- TAREAS A REALIZAR -
- 1) Edita el fragmento del texto sobre la Declaración Universal que empieza con las palabras que contienen "Con el paso" y termina con "en la tierra.", sustituyendo "estrella polar" por "brújula".
- 2) Según el texto sobre la Declaración Universal, ¿por qué los amigos de los derechos humanos tienen mucho que celebrar en el setenta aniversario?

Con el paso del tiempo, la DUDH se convirtió en la estrella polar de los movimientos que contribuyeron a acelerar el fin del colonialismo, terminar el apartheid en Sudáfrica y derribar los regímenes totalitarios —aparentemente indestructibles— de Europa del Este. Hoy, casi cualquier caso reiterado o flagrante de abuso de derechos llega a ser público, y la mayoría de los gobiernos se cuida mucho de salir en las listas negras de notorios violadores de derechos. Así pues, dentro del setenta aniversario de la Declaración Universal, los amigos de los derechos humanos tienen mucho que celebrar. En torno a tal conmemoración, sin embargo, se cierne una tormenta que amenaza la idea misma de que existen ciertos derechos fundamentales que pertenecen a todo hombre y toda mujer en la tierra.

- INFORMACIÓN REGISTRADA -
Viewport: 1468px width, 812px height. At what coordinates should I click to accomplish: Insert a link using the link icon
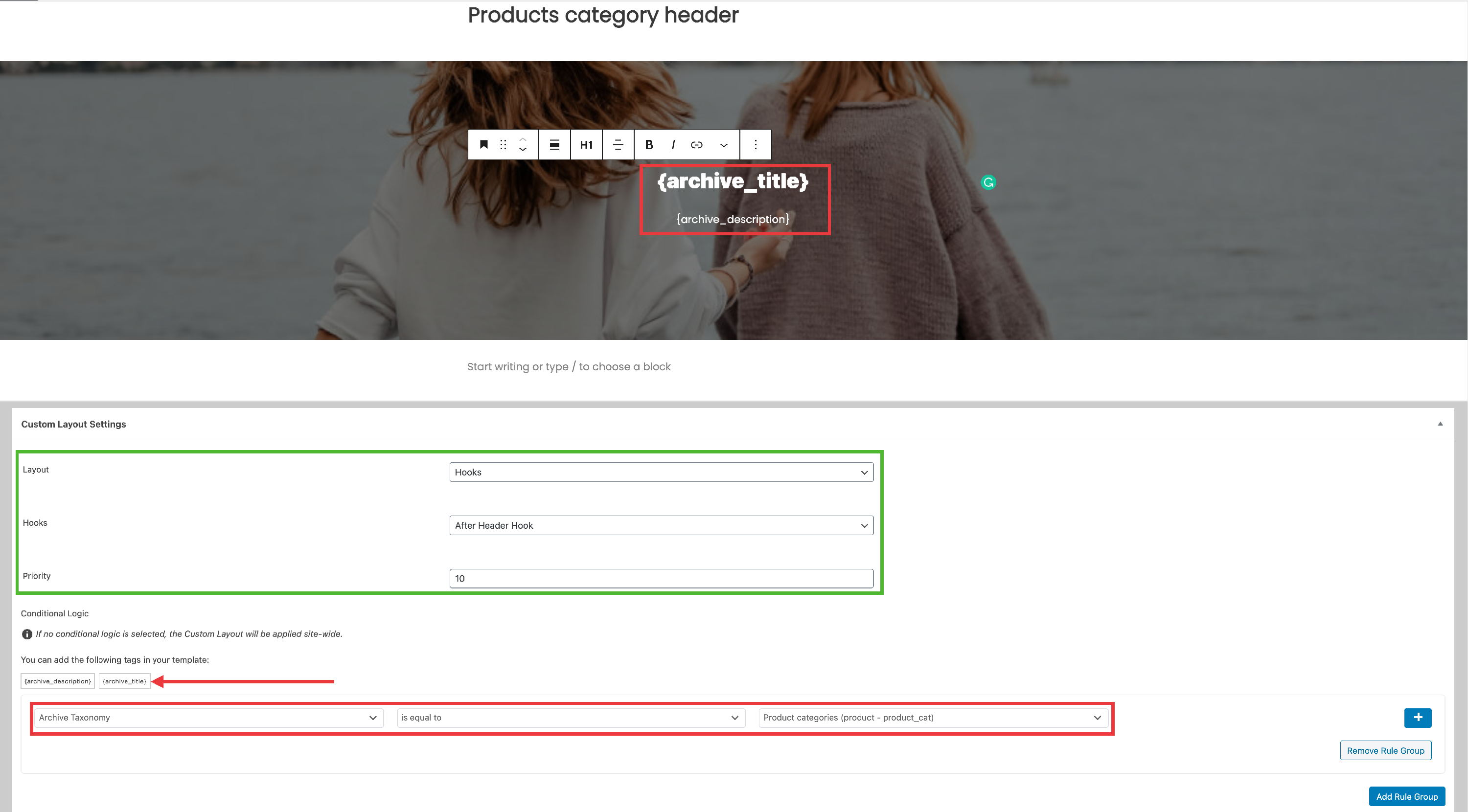point(696,144)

- RESPUESTAS EN ORDEN -
- 1)
Con el paso del tiempo, la DUDH se convirtió en la brújula de los movimientos que contribuyeron a acelerar el fin del colonialismo, terminar el apartheid en Sudáfrica y derribar los regímenes totalitarios —aparentemente indestructibles— de Europa del Este. Hoy, casi cualquier caso reiterado o flagrante de abuso de derechos llega a ser público, y la mayoría de los gobiernos se cuida mucho de salir en las listas negras de notorios violadores de derechos. Así pues, dentro del setenta aniversario de la Declaración Universal, los amigos de los derechos humanos tienen mucho que celebrar. En torno a tal conmemoración, sin embargo, se cierne una tormenta que amenaza la idea misma de que existen ciertos derechos fundamentales que pertenecen a todo hombre y toda mujer en la tierra.

- 2) La DUDH se convirtió en la estrella polar de los movimientos que ayudaron a acelerar el fin del colonialismo, terminar el apartheid en Sudáfrica y derribar los regímenes totalitarios de Europa del Este. Además, hoy casi cualquier caso reiterado o flagrante de abuso de derechos llega a ser público. La mayoría de los gobiernos se cuida mucho de aparecer en las listas negras de notorios violadores de derechos.